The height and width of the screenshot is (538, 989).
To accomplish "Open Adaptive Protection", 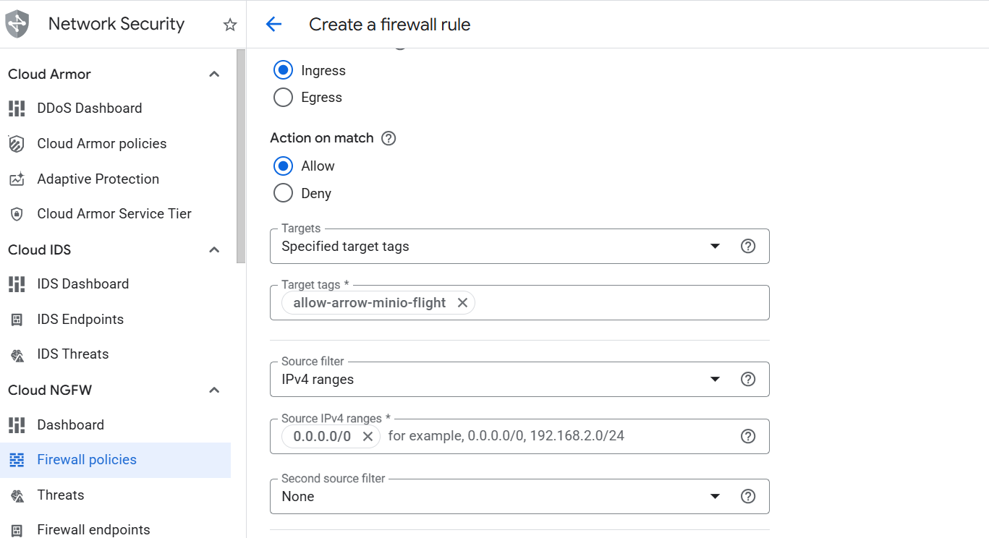I will coord(98,179).
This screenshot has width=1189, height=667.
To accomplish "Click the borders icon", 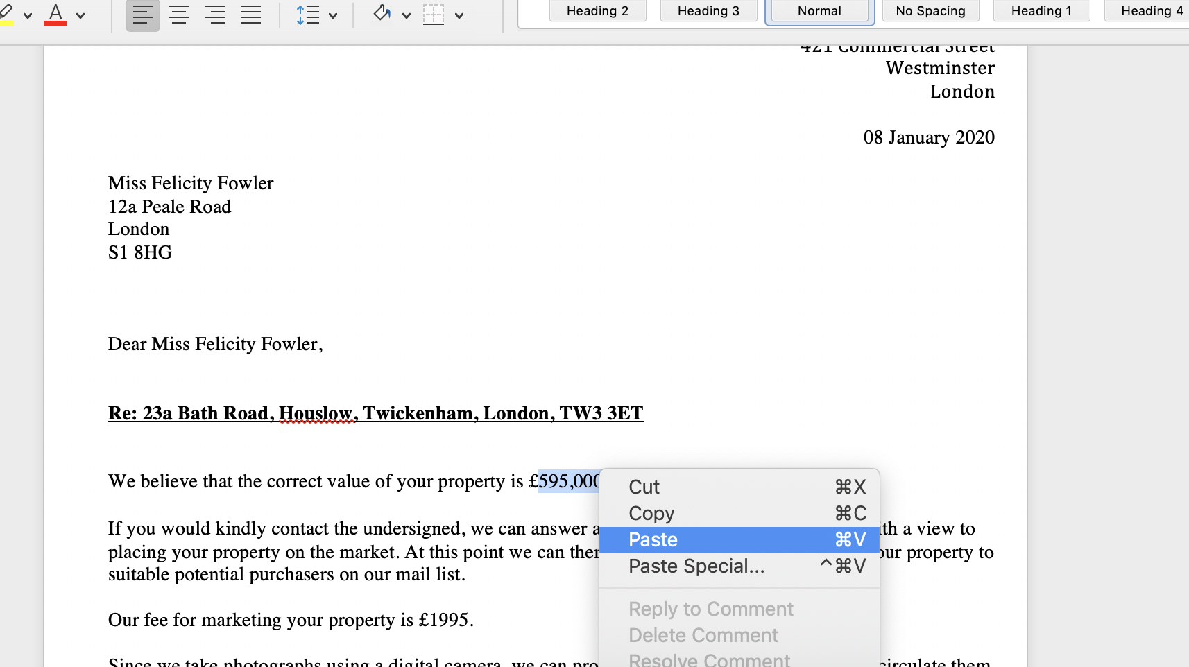I will 434,15.

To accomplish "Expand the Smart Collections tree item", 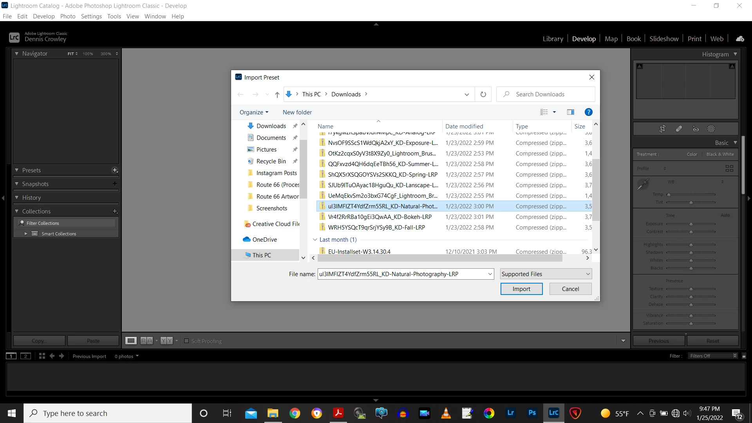I will point(26,234).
══════════
| Stated goal |
Locate each line in the items above that contains the string "screenshot", and copy those lines. Treat uppercase and lowercase letters as distinct.

| Reply to the task |
The height and width of the screenshot is (538, 989).
This screenshot has width=1189, height=667.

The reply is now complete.